**Page excerpt:**
# Tow Rigs



## ihavenoideawhattoput (Jul 9, 2010)

What do you tow your boat with?


----------



## wasilvers (Jul 9, 2010)

Nothing special here, but I can take the whole fam with room to spare


----------



## Loggerhead Mike (Jul 9, 2010)

aint tow'n nothing right now, hoping to get a new rig very soon

if ya look hard you can see my tinboats survival spinner bait hanging from the rear view 8)



> What do you tow your boat with?



sweet liscense plate :LOL2:


----------



## BaitCaster (Jul 9, 2010)

Cadillac Escalade ESV


----------



## perchin (Jul 9, 2010)

2003 GMC Sierra Ext. Cab Z71, Two tone,Cooper MT & Snow.

*will upload photos tonight*


----------



## Pruitt1222 (Jul 9, 2010)

07 Liberty, 84 Rhyan Craft both sporting Inferno Red Crystal Pearl Coat paint. I have a set of rubicon take offs and a 3.5 inch lift to put on it just waiting to run the warranty off.


----------



## Waterfowler (Jul 9, 2010)

I have a GMC full size 1998. The second one is a HDR I tried of my truck.


----------



## Waterwings (Jul 9, 2010)

**Collected data:**
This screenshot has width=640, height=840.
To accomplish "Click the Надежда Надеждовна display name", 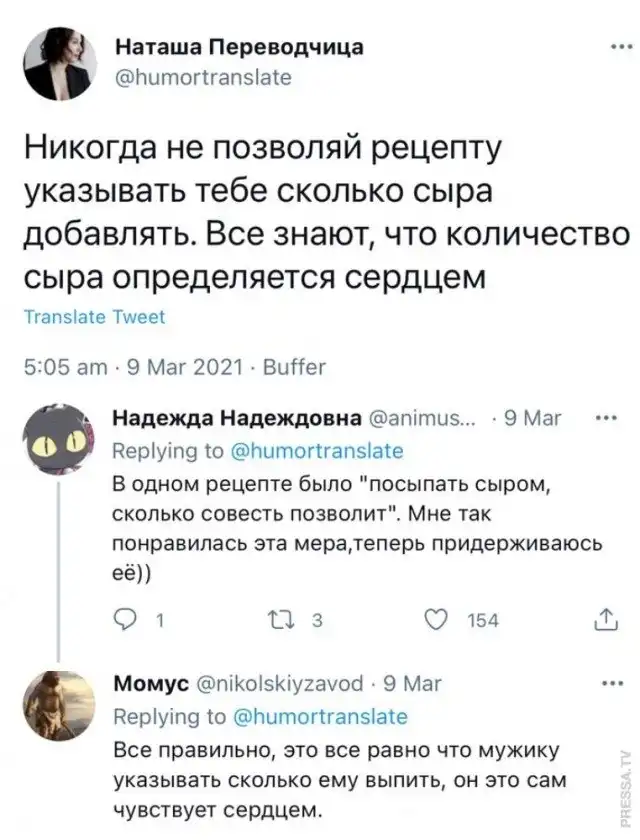I will (x=236, y=418).
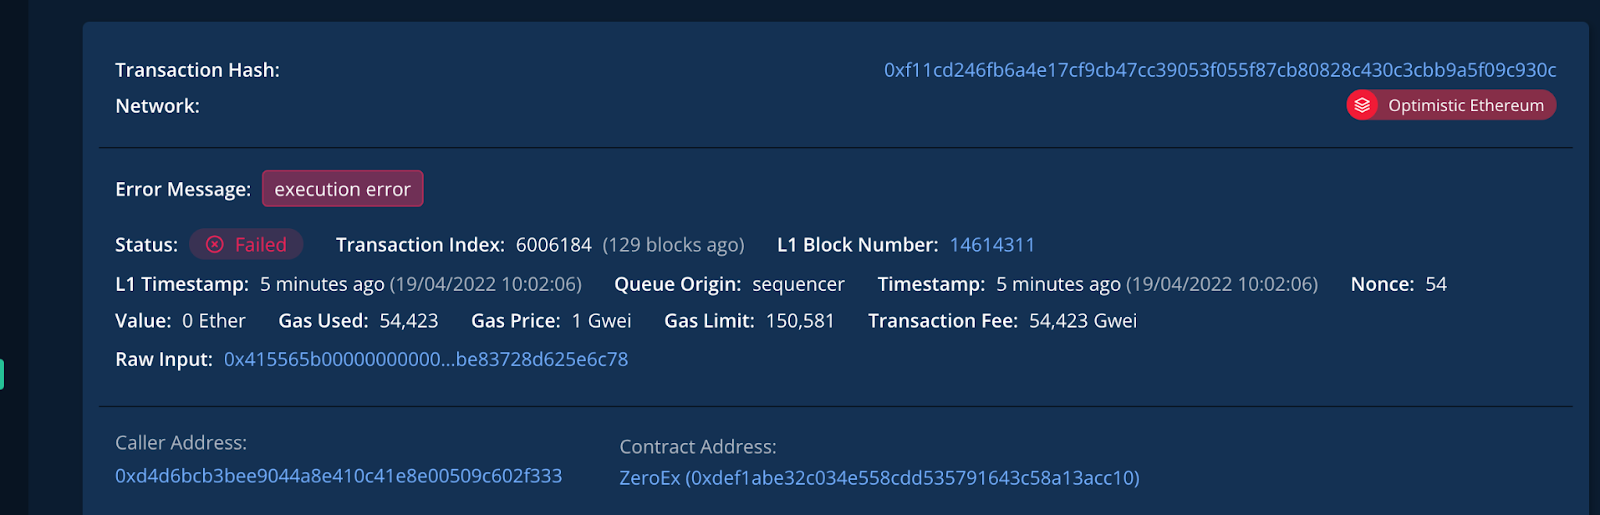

**Exercise set:**
(1) In the tow rigs thread, why hasn't Pruitt1222 yet put the Rubicon take-offs and the 3.5 inch lift on the Liberty?
(2) Reproduce the part of the tow rigs thread starting at "Nothing special here, but" and ending at "rear view 8)".

**Exercise responses:**
(1) Pruitt1222 is waiting to run the warranty off before installing them.

(2)
Nothing special here, but I can take the whole fam with room to spare


----------



## Loggerhead Mike (Jul 9, 2010)

aint tow'n nothing right now, hoping to get a new rig very soon

if ya look hard you can see my tinboats survival spinner bait hanging from the rear view 8)